Re: Solutions of Ax = 0 in parametric vector form

Thank you so much! Now I get that it does does not matter how many rows I have compared to columns, because I can always make up a free variable. What I did than is that I put x3 and x4 to be free variables. I wrote x1 and x2 in terms of x3 and x4 and than expressed it all as a parametric vector equation with x3 and x4 as weights.

I got the right answer than :)

Re: Solutions of Ax = 0 in parametric vector form

Or you can translate the matrix equation into two equations. Taking the unknown vector to be $\displaystyle \begin{bmatrix}a \\ b \\ c \\ d\end{bmatrix}$, this becomes

$\displaystyle \begin{bmatrix}1 & 3 & -3 & 7 \\ 0 & 1 & -4 & 5\end{bmatrix}\begin{bmatrix}a \\ b \\ c \\ c \end{bmatrix}= \begin{bmatrix}a+ 3b- 3c+ 7d \\ b- 4c+ d\end{bmatrix}= \begin{bmatrix}0 \\ 0 \end{bmatrix}$ or just a+ 3b- 3c+ 7d= 0, b- 4c+ d= 0. Since there is no a in the second equation, we can solve it for b= 4c- d. Then the first equation becomes a+ 3(4c- d)- 3c+ 7d= a+ (12- 3)c+ (7- 3)d= a+ 9c+ 4d= 0 or a= -9c- 4d.
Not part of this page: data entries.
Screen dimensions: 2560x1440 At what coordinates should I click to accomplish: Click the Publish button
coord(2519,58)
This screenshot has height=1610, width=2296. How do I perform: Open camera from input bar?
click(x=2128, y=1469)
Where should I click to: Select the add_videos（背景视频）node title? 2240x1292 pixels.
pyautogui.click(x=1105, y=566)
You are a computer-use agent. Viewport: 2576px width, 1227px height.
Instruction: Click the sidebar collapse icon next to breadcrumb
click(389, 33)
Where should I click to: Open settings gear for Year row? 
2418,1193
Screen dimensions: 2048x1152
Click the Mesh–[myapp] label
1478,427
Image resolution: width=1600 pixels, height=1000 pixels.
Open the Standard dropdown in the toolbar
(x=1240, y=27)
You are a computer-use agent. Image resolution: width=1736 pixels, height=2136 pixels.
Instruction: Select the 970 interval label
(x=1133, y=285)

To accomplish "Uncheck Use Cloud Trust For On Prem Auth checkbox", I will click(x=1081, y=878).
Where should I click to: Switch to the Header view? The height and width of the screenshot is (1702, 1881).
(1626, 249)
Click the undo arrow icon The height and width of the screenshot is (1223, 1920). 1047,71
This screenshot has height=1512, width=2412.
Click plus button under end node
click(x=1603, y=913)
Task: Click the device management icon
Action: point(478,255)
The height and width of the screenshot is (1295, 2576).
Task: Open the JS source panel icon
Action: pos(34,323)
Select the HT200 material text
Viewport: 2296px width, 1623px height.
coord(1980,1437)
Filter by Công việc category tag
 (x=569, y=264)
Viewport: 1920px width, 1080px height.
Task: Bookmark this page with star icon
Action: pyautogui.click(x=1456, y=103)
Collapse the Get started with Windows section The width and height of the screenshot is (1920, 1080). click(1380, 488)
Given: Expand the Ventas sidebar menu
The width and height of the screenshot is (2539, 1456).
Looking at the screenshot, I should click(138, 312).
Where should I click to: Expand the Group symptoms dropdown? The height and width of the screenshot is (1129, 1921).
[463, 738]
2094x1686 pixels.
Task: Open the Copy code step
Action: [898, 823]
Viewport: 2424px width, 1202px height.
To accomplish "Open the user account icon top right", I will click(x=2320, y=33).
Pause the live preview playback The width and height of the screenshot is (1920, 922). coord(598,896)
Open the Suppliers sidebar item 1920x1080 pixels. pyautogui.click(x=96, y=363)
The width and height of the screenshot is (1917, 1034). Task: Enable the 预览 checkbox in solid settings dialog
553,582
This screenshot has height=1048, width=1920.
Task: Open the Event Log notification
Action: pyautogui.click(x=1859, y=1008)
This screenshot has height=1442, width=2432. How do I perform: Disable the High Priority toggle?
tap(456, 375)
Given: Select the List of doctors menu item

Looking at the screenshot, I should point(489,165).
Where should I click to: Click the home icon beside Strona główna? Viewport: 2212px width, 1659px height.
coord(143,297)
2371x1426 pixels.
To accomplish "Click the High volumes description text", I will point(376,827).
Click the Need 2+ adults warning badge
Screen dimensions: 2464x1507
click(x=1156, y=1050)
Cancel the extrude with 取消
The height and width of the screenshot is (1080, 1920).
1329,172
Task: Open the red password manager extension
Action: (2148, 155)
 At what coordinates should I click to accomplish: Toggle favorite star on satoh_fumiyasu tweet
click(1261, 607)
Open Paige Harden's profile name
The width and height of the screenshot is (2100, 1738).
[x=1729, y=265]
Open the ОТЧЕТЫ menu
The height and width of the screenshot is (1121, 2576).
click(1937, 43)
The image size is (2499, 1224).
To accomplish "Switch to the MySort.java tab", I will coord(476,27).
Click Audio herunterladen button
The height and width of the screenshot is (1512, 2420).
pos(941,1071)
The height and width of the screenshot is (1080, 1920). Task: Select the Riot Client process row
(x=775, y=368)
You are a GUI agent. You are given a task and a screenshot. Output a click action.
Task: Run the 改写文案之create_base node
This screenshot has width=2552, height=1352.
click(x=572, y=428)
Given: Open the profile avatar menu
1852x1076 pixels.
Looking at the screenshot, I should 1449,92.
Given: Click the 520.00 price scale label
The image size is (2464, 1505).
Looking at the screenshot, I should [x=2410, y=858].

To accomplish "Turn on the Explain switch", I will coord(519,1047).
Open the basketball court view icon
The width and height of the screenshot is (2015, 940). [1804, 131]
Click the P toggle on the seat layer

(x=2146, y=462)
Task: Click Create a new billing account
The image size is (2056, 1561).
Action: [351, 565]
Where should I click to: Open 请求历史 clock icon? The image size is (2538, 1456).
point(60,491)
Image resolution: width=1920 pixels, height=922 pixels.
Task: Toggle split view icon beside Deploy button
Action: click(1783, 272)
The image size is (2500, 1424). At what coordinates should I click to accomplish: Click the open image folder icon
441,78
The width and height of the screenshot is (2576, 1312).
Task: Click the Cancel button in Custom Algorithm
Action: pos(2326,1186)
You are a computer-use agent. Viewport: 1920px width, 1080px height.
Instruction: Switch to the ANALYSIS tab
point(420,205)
Then we can write $\displaystyle \begin{bmatrix}a \\ b \\ c \\ c\end{bmatrix}= \begin{bmatrix}-9c- 4d \\ 4c- d\\ c \\ d\end{bmatrix}= c\begin{bmatrix}-9 \\ 4 \\ 1 \\ 0\end{bmatrix}+ d\begin{bmatrix}-9 \\ -1 \\ 0 \\ 1\end{bmatrix}$

Re: Solutions of Ax = 0 in parametric vector form

Thank you so much for showing me another way to solve the problem, I found that method to be really intuitive.